Mark Martin shows grace in Daytona near-miss
February 25, 2013, Kenny Bruce, NASCAR.com
Mark Martin, ever gracious on the heels of defeat, isn’t saying if this year’s Daytona 500 was his last.
It will be remembered as one of his best. Maybe not on par with the stirring 2007 battle with Kevin Harvick, both cars thundering toward the checkered flag while cars crashed in their wake, but it was memorable no less.
The Michael Waltrip Racing driver, 54 and still driving as if he’s just another 20-something, finished third in this year’s season-opener. It was his 29th start in NASCAR’s Big Event for the Sprint Cup Series. Only fellow driver Terry Labonte, also running a limited schedule these days, was in the field in 1982 and again on Sunday. A baker’s dozen of those who rolled off pit road hadn’t even been born back then.
“First of all, I feel extremely grateful for the opportunity,” Martin, seated alongside runner-up Dale Earnhardt Jr., said afterward. “There are a number of drivers that didn't get to have a shot at the Daytona 500, and I was at least close enough to have an outside shot. So I feel extremely lucky for that opportunity.
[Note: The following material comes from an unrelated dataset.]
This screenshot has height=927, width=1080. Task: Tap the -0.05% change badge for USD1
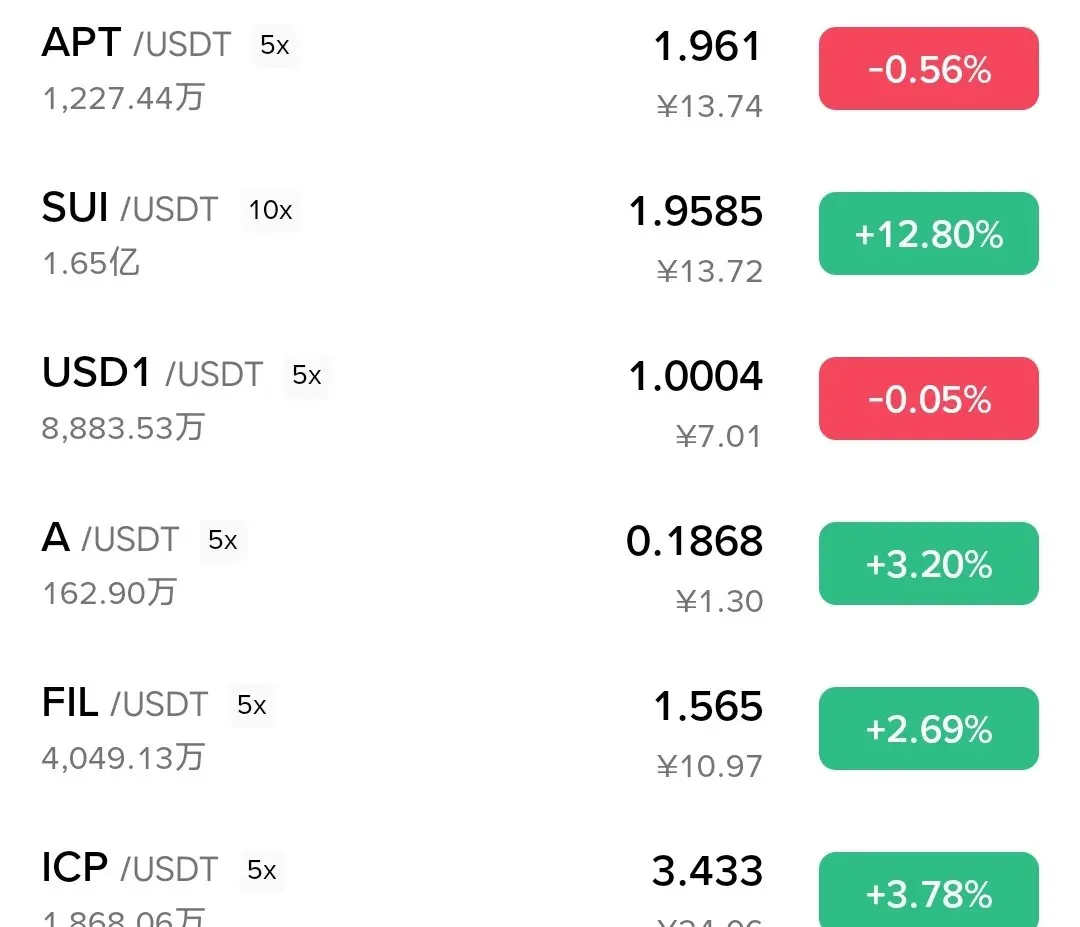(928, 399)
“I've told you guys over and over again. I'm not bitter about the things I haven't accomplished. I'm pretty damn proud of the things I have. That's how I feel about it.”
Martin, like so many others, had a chance. With restrictor-plate racing, that’s the norm. Hook up with the right partner and every opening is an opportunity.
Such was the case Sunday, when he latched onto the back of Earnhardt Jr.’s No. 88 for the final six-lap shootout. Off the track, sponsors National Guard and Aaron’s have never been so close. On it, they seemed inseparable.
If Earnhardt Jr., regarded as one of the best plate racers, was going to the front, then Martin was going along for the ride.
Competitors are no longer allowed to converse with one another via team radios, but that doesn’t mean spotters, who intently watch the action from afar, can’t relay information. A plan was already in place before the green flag appeared for the final time.
“Well, we did … what we thought would be right,” Martin said. “The spotters did have a discussion before the restart. Obviously I knew Junior had a fast car and is one of the masters here; certainly (I) would trust his judgment.
“I was in a position where I needed to pass a bunch of cars in order to get in contention to win. So we did that. If things would have got crazy enough, maybe we could have got the big trophy.
“That's how it went."
Things didn’t get crazy, but they got fast. And Jimmie Johnson raced away to become a two-time Daytona 500 champion.
It was a day that began under somber tones, gray skies fitting after the bedlam that ensued a day earlier at DIS when a Nationwide car slammed into the catch fence and at least 28 fans were treated for injuries. Yet just as fitting, given the excitement, size and scope of the 500, it somehow wrapped up under sunny skies.
Martin said he awoke mindful of the previous day’s incident, one “which is something that we cannot have happen.”
“I was happy to see the drivers OK,” he said. “It was sad to see some of our fans get injured. I was happy today that we were able to race and not have a huge accident.”
There were accidents. A nine-car crash knocked out several of the favorites early in the race. But nothing came close to the severity of the storm that hit the speedway the previous day.
Martin has seen it happen before. It’s part of the risk, part of the allure, some might suggest.
“That's how it plays out,” he said. “Sometimes you have 'em and sometimes you don't. There was plenty of recipe to have a big one there at the end, we just didn't.
“Probably next time, they probably will … in July. And I’ll be on the couch. That will be good."
His last Daytona 500? Perhaps even Martin doesn’t yet know the answer to that one. He knows that he was close this time, and could take solace in that.
A huge fan of rap, Martin chatted briefly with the artist 50 Cent prior to the race, telling him “if we won the race, he would have to change his game to 55 Cent for one day.”
The No. 55 adorns the sides and roof of Martin’s MWR Toyota.
“I was trying really hard,” a grinning Martin said, “to get that name change for one day.”